NEW YORK (AP) _ A man who bombed one abortion clinic and tried to bomb another was sentenced Wednesday to seven years in prison and said he would heed Cardinal John O’Connor and not bomb again.

Dennis John Malvasi surrendered in February following a televised plea by O’Connor, the Roman Catholic archbishop of New York.

Under questioning by the sentencing judge, Malvasi, 37, promised he would not use dynamite in the future to protest abortion but avoided acknowledging that the bombings were wrong.

″The big issue here is the slaughtering of lives,″ said Malvasi. ″I’d like to ask you one question, your honor. Is abortion murder?″

U.S. District Judge Thomas Griesa declined to answer the question but before passing sentence pressed Malvasi on whether he understood he could not violate the law no matter what his motivation. He could have sentenced him to 30 years and a $755,000 fine.

″I know I broke the law,″ said Malvasi, a Roman Catholic from Brooklyn. ″What the cardinal says is (the) word. If he says do not do it, I cannot do it. That supersedes man’s law. Whether it’s right or wrong - that’s his problem. It’s no longer mine.″

A spokesman for the archdiocese was not immediately available when called for comment.

Malvasi, a Vietnam veteran and former Marine Corps demolition expert, pleaded guilty in June to bombing a Manhattan abortion clinic and planting a bomb at another one in Queens. He also pleaded guilty to making a telephone threat to one of the clinics and falsely acquiring firearms in Florida.

Malvasi, also a fireworks expert, worked at the Statue of Liberty centennial pyrotechnic display last year.

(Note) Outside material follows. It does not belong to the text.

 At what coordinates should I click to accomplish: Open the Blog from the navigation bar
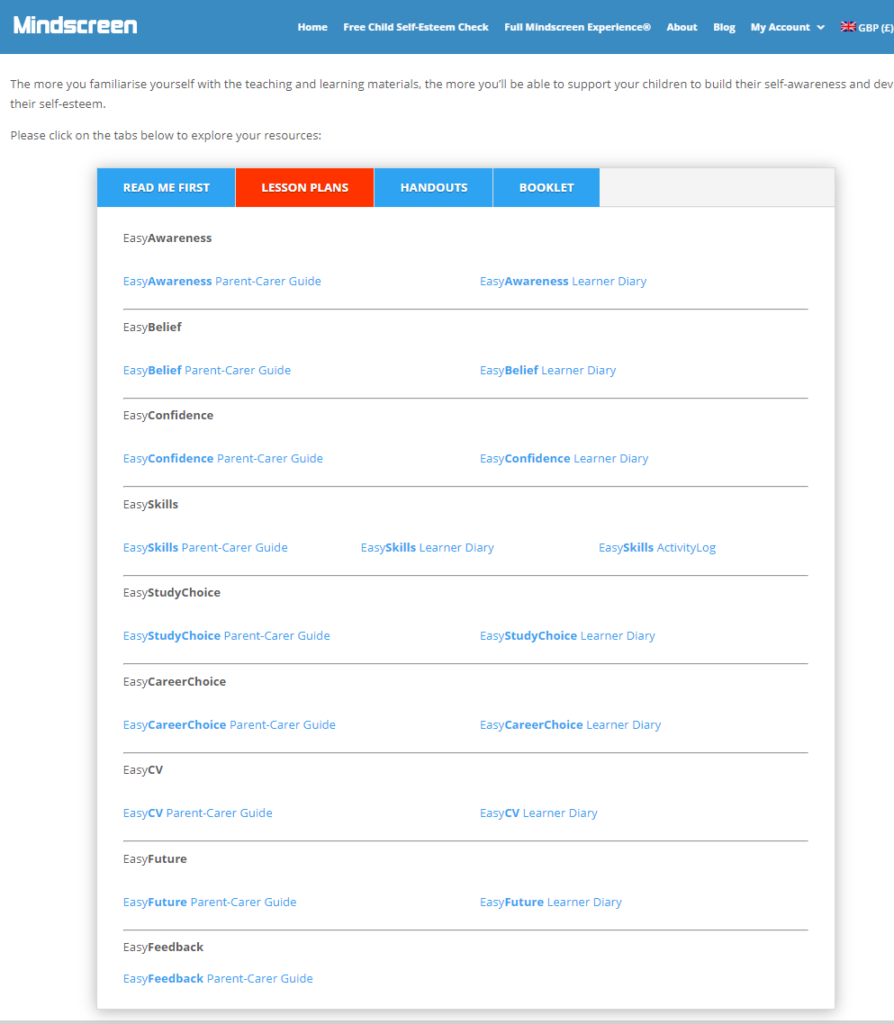(724, 27)
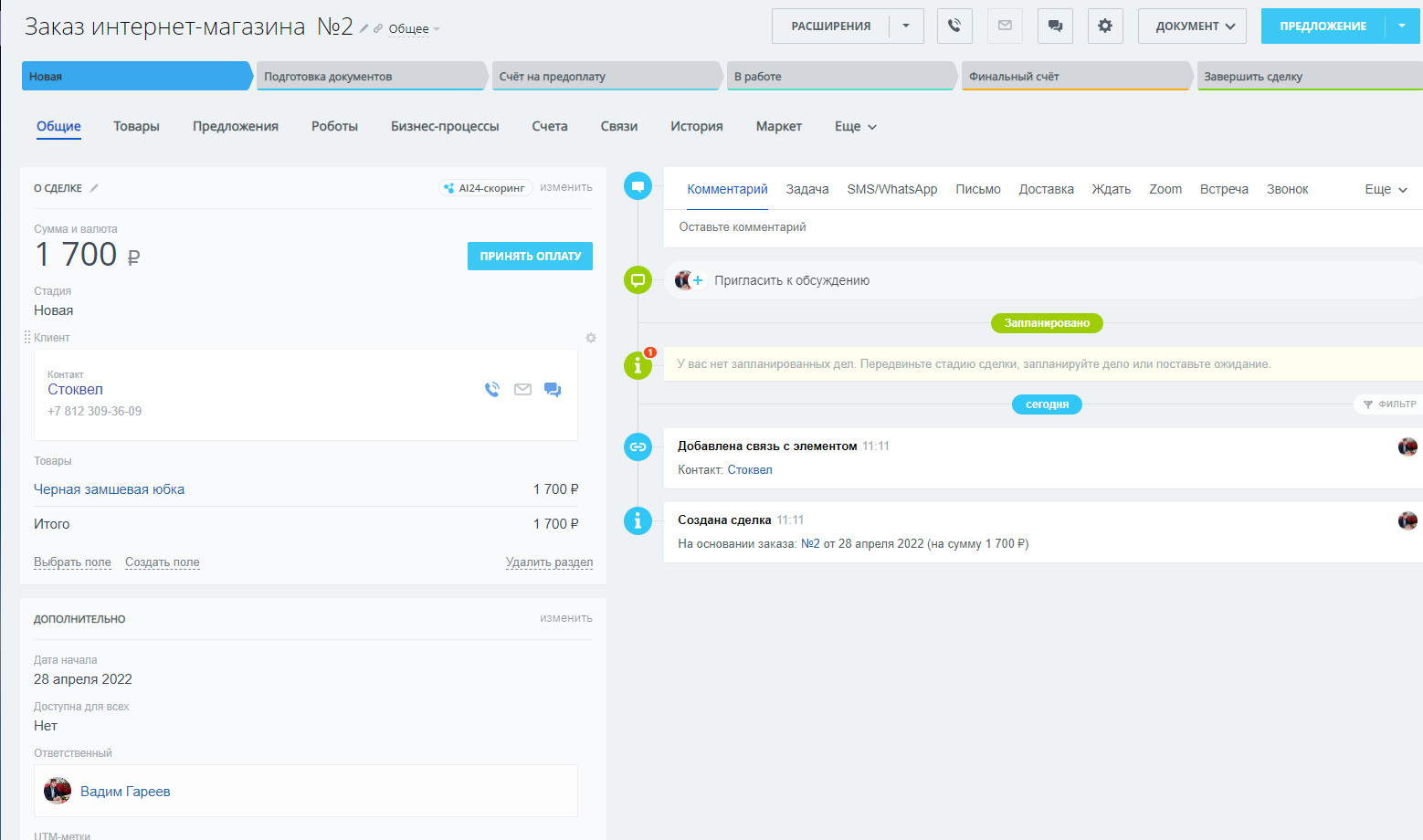Open chat with Стоквел contact
Image resolution: width=1423 pixels, height=840 pixels.
coord(553,390)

The object of a massive manhunt when he surrendered following O’Connor’s televised plea to give up, Malvasi has admitted placing bombs at two other abortion clinics.

Griesa said he was ″duty-bound under our system of law to take certain mitigating circumstances into account,″ noting Malvasi’s service record ″in a very difficult war,″ the fact that no one was injured or killed by the bombs and his sincere religious beliefs.

Malvasi was ″not someone who went out and hijacked a truck,″ said Griesa, but called his actions ″very misguided, certainly anti-social and illegal - motivated by his religious beliefs.″

Defense lawyer Roland Thau described Malvasi’s life as one of ″sadness, deprivation, torment and lack of guidance.″

He noted that Malvasi, one of 13 children, had spent a dozen years in a children’s home and enlisted in the Marines at 17.

After duty in Vietnam, Malvasi was a ″fish out of water″ who threw himself ″headlong into religious fervor,″ said Thau.